Não podemos deixar de falar sobre o que temos visto.


 

                O discurso de Pedro no Sinédrio foi arrebatador. A perplexidade estava estampada nos rostos dos homens ali presentes, pois havia vida em cada uma daquelas palavras; uma vida que nenhum daqueles mestres, com todo o seu rico conhecimento na lei, poderia jamais transmitir.

                Cristo morrera, mas deixara seu legado na mão de homens capazes de fazer ainda mais do que Ele próprio havia feito; homens treinados pelo próprio Deus. E esses homens faziam discípulos, e esses discípulos treinavam outros discípulos, e assim o evangelho chegava em cada coração, transformando todos aqueles que criam no que estava sendo pregado, e fazendo crer  todo aquele que era transformado.

                Quando olharam para Pedro e João, viam Cristo, mais vivo do que nunca. (Atos 4;13). Mataram o Nazareno, mas agora teriam que lidar com o Filho de Deus VIVO em cada alma que o aceitava.
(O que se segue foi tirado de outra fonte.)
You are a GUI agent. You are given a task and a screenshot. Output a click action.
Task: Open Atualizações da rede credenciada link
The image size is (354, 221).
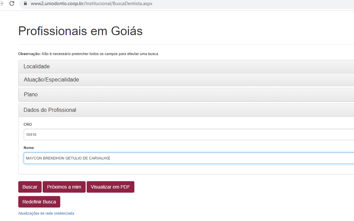[x=46, y=214]
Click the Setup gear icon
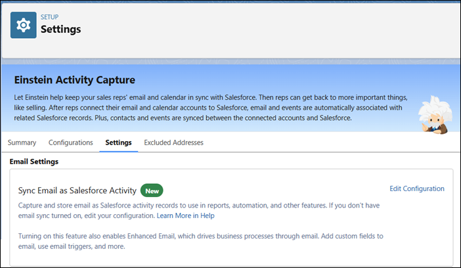The image size is (461, 268). click(x=24, y=25)
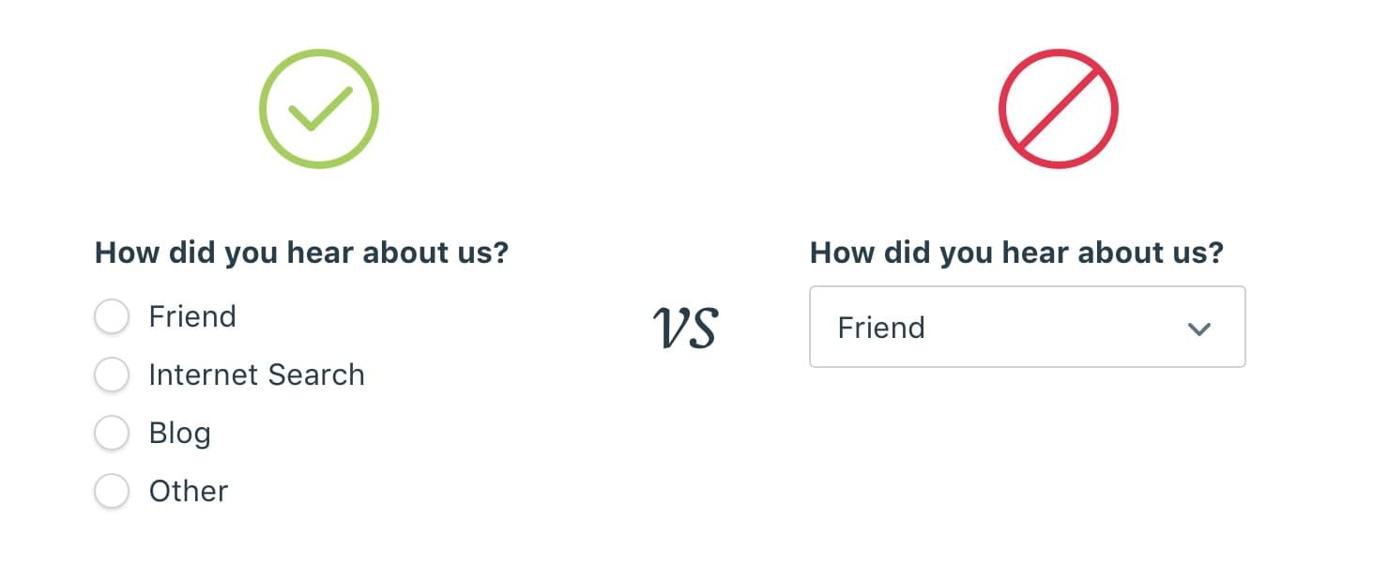Click the green checkmark circle icon
Viewport: 1389px width, 582px height.
click(x=319, y=109)
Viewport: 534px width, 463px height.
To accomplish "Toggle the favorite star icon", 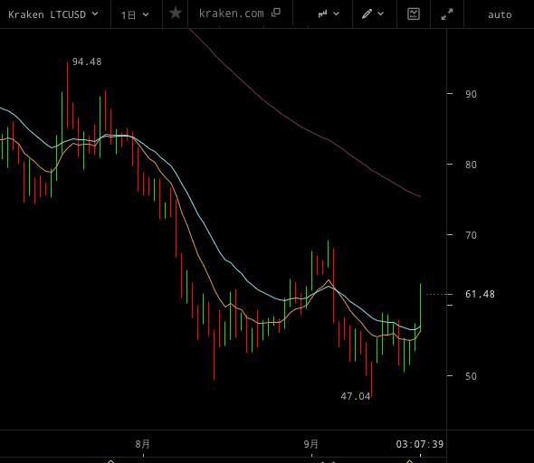I will pyautogui.click(x=176, y=14).
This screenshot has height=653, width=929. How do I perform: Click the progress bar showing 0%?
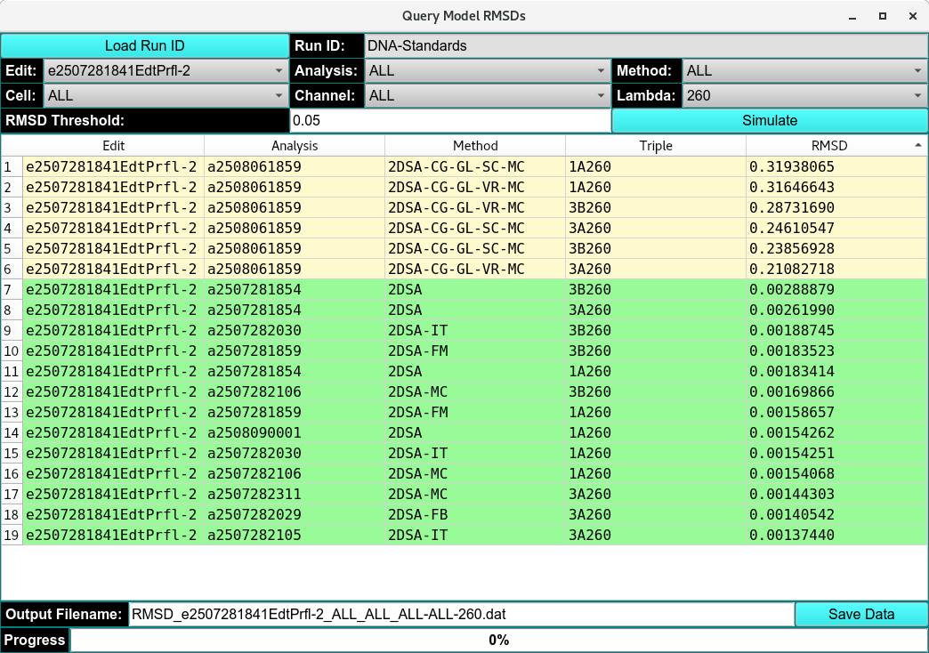click(x=499, y=640)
E sob as mais terríveis ameaças, eles continuavam a proferir o evangelho. "Não podemos deixar de falar sobre o que temos visto", respondeu Pedro quando os religiosos ordenaram que ele se calasse - essa foi a sua resposta, mesmo depois de ter passado a noite em uma prisão. (Atos 4;20). Portanto, circunstância nenhuma, "nem a morte, nem a vida; nem principados ou potestades; nem o presente ou futuro", nada faria com que ele se calasse. A vida que havia dentro dele era maior do que tudo, e mesmo que ele quisesse, não conseguiria escondê-la. Cristo resplandecia em seu rosto.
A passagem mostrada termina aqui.